Courtesy of the Iowa Food and Family Project
Fourth generation farmers, Marty and Steve Schwers, raise cattle on their family farm in New Vienna. The brothers have been farming together in Dubuque County since 1989. Marty and Steve’s father previously farmed on the same site.
After transitioning out of the dairy business in 2000, Marty and Steve began to build feedlot facilities on their farm that are now home to about 2,700 head of black angus cattle.
In 2014, they added a 1,080-head cattle barn to their operations. The design of the barn always allows the cattle outdoor access and protection against inclement weather. Additionally, the Schwers brothers installed rubber mats on the slats and an irrigation system for increased animal comfort.
The new slatted, monoslope cattle barn is an example of how modern livestock buildings enhance animal care and provide environmental safeguards. The Schwers contain everything from the cows, so no contaminants enter waterways.
“The decision to build the new barn allowed us to expand our feedlot operation while bringing all their cattle back to the home farm site,” Marty Schwers explains. “We can keep a close watch on the animals and provide individualized care year-round.”
+-------+
(Explore the material):
1. Answer these questions from the farm profile above, one per line:
(a) Since what year have Marty and Steve Schwers farmed together in Dubuque County?
(b) How many head of cattle does the barn added in 2014 hold?
(c) What did the brothers install on the slats of the barn?
2. Reproduce word for word the part of the farm profile above from "Courtesy of the" up to and including "black angus cattle.".
3. For each statement below, say whether it agrees with the farm profile above, answering yes or no and quoting the words of the profile that decide it:
(a) The brothers left the dairy business in 2000.
(b) The feedlot facilities are home to about 1,080 head of black angus cattle.
(c) The barn's design keeps the cattle indoors at all times.
+-------+
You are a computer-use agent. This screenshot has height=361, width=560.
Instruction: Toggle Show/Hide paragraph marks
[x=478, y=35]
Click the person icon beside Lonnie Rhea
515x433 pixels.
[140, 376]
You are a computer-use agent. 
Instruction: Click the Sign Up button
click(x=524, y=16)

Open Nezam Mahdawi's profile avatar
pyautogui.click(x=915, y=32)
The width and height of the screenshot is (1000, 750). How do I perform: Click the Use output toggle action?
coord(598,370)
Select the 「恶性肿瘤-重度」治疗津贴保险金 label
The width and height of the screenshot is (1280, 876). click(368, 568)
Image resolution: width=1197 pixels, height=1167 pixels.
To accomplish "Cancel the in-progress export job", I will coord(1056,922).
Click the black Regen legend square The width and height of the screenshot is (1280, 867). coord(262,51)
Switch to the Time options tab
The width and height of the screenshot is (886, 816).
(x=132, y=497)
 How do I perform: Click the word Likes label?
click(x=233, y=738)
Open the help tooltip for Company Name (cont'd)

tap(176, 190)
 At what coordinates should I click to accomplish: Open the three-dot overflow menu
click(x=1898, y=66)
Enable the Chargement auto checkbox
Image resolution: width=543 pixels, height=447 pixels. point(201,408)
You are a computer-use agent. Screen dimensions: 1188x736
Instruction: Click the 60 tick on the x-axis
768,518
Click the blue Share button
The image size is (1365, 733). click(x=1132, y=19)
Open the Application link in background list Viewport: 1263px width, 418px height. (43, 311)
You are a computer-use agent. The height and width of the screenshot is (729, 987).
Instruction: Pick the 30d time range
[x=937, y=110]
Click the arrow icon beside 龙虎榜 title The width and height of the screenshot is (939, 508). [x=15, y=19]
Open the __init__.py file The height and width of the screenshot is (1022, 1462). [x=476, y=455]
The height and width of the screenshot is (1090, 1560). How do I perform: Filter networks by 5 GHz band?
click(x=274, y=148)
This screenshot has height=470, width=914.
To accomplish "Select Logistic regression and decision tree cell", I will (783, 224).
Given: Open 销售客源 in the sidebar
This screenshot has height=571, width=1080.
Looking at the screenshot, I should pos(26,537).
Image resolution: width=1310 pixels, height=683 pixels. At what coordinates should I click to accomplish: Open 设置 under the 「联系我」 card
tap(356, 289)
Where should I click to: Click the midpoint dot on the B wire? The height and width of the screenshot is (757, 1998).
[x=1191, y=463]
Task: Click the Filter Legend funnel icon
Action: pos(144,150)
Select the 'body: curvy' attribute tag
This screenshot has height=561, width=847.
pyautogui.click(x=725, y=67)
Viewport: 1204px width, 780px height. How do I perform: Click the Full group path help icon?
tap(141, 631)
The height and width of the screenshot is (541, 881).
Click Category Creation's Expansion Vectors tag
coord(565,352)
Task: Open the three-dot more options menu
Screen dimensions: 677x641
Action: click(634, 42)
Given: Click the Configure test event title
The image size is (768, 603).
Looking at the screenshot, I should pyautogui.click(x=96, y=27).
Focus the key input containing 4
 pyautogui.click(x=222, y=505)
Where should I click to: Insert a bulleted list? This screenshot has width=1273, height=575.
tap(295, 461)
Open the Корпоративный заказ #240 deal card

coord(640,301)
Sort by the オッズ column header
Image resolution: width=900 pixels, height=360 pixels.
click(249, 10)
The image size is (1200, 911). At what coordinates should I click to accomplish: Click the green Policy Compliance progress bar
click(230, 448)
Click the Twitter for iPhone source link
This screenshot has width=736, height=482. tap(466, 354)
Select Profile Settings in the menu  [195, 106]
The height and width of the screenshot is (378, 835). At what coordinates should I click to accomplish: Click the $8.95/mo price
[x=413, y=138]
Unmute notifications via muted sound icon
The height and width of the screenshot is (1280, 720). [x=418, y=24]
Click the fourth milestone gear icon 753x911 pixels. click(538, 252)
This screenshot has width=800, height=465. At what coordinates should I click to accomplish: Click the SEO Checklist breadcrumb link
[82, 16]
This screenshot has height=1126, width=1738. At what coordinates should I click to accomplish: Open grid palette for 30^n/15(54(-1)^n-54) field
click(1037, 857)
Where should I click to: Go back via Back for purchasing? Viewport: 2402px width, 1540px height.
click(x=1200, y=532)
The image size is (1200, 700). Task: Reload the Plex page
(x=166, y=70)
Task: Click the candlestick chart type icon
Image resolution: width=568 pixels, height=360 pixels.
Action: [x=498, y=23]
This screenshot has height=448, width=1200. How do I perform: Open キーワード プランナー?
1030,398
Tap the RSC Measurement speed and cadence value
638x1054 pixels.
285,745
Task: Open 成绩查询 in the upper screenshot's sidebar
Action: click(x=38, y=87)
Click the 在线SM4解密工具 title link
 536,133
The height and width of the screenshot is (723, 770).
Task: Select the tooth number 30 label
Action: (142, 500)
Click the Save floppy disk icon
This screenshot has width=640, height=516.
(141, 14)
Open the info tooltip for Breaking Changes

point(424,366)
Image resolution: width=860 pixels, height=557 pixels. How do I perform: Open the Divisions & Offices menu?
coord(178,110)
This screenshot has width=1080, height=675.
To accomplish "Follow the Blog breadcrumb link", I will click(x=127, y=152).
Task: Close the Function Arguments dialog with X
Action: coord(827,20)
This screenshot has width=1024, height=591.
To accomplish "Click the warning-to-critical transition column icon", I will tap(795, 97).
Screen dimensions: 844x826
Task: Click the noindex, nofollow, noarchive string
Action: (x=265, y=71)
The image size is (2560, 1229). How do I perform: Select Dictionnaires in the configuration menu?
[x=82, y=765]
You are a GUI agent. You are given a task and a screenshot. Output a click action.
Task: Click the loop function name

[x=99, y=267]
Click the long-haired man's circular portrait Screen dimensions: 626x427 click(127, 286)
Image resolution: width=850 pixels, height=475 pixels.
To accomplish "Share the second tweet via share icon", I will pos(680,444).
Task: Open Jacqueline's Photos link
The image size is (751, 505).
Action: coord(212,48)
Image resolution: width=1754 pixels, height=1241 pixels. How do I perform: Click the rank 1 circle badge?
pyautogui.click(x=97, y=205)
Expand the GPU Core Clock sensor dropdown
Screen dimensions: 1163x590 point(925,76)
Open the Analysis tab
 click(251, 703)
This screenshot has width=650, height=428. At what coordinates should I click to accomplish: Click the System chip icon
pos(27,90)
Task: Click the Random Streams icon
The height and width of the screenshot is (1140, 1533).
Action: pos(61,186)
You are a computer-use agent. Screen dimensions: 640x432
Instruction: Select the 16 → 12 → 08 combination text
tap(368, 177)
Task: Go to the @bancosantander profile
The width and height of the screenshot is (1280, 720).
+-------+
(Solved problems):
1.
(a) 1989
(b) 1,080
(c) Rubber mats

2.
Courtesy of the Iowa Food and Family Project
Fourth generation farmers, Marty and Steve Schwers, raise cattle on their family farm in New Vienna. The brothers have been farming together in Dubuque County since 1989. Marty and Steve’s father previously farmed on the same site.
After transitioning out of the dairy business in 2000, Marty and Steve began to build feedlot facilities on their farm that are now home to about 2,700 head of black angus cattle.

3.
(a) Yes: "After transitioning out of the dairy business in 2000"
(b) No: "now home to about 2,700 head of black angus cattle"
(c) No: "The design of the barn always allows the cattle outdoor access"